De Givet, décembre 1736.

« M. de Champbonin, madame, a un cœur fait comme le vôtre ; il vient de m’en donner une preuve bien sensible. Je me flatte que vous rendrez encore un plus grand service à la plus adorable personne du monde ; vous la consolerez, vous resterez auprès d’elle autant que vous le pourrez. J’ai plus besoin encore de consolations : j’ai perdu mille fois davantage, vous le savez ; vous êtes témoin de tout ce que son cœur et son esprit valent ; c’est la plus belle ame qui soit jamais sortie des mains de la nature. Voilà ce que je suis forcé de quitter. Parlez-lui de moi, je n’ai pas besoin de vous en conjurer. Vous auriez été le lien de nos cœurs, s’ils avaient pu ne se pas unir d’eux-mêmes. Hélas ! vous partagez nos douleurs ! Non, ne les partagez pas, vous seriez trop à plaindre. Les larmes coulent de mes yeux en vous écrivant. Comptez sur moi comme sur vous-même. »

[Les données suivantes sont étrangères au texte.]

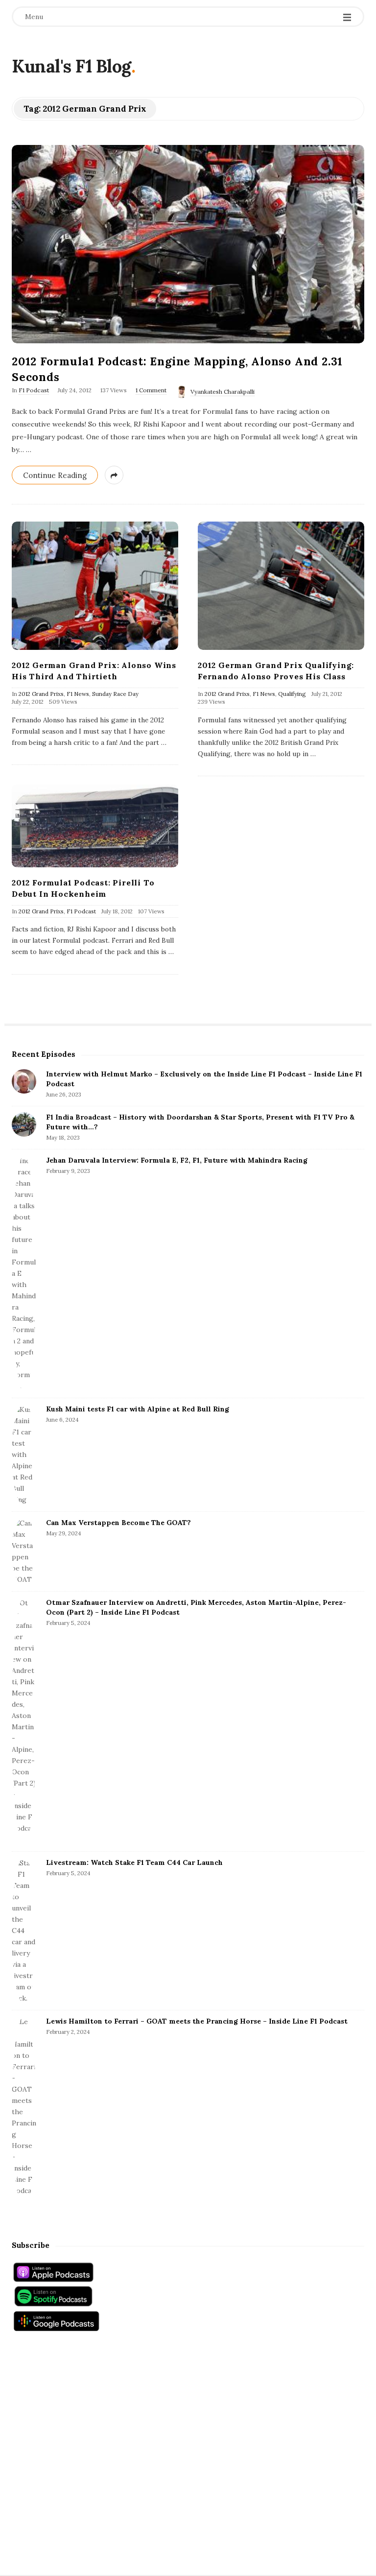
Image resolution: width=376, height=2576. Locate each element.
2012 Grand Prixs (41, 693)
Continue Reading (55, 475)
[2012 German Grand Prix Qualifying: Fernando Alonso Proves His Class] (281, 586)
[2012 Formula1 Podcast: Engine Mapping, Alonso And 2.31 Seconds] (188, 244)
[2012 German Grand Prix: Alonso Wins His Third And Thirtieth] (95, 586)
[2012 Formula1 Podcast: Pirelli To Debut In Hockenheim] (95, 826)
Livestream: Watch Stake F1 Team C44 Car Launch (134, 1862)
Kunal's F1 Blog (71, 66)
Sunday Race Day (115, 693)
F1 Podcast (34, 390)
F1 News (78, 693)
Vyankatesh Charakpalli (222, 391)
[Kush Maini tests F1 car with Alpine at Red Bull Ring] (24, 1454)
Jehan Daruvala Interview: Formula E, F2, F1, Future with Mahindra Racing (176, 1160)
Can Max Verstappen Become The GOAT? (118, 1522)
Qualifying (292, 693)
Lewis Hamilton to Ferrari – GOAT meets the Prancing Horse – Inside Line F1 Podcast (197, 2021)
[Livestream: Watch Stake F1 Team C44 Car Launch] (24, 1931)
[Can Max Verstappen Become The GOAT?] (24, 1551)
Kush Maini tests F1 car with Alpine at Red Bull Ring (137, 1409)
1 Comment (151, 390)
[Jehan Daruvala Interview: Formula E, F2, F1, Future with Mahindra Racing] (24, 1273)
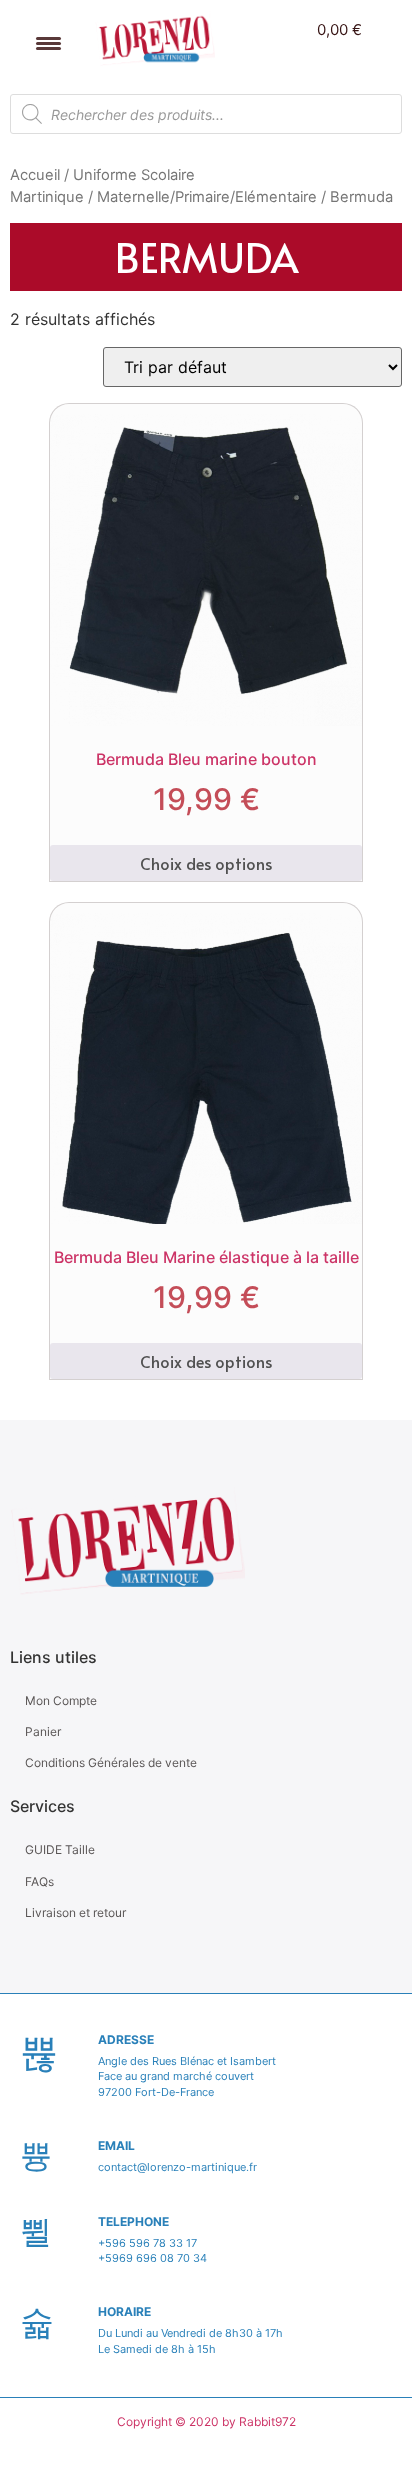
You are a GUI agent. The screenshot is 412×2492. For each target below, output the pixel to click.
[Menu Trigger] (48, 42)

On le voit, ils étaient encore alors dans toute la ferveur du sentiment. Après un court séjour en Hollande, Voltaire revint à Cirey. C’est durant une de ces rares séparations forcées que Mme du Châtelet, étant à Paris, allait presque chaque jour au Mont-Valérien pour y prendre des leçons de Maupertuis ; mais ni la passion de la science, ni les plaisirs de la cour ne pouvaient lui faire oublier Cirey. Elle retourna bien vite auprès de Voltaire ; du reste, un écho du monde parisien les suivait toujours dans leur solitude. Tous les livres nouveaux, tous les journaux d’alors, leur étaient envoyés ; ils recevaient même les satires, les pamphlets dirigés contre Voltaire. Tantôt c’étaient les injures grossières de l’abbé Desfontaines et de Jean-Baptiste Rousseau, tantôt des épigrammes à coups d’épingle, comme celles de Riccoboni, qui chansonnait Voltaire et la marquise. Heureusement ces attaques de la médiocrité envieuse, qui consacre pour ainsi dire les renommées éclatantes, avaient de douces et glorieuses compensations ; de toutes

  1. Parente de Voltaire, dont le château était voisin de Cirey.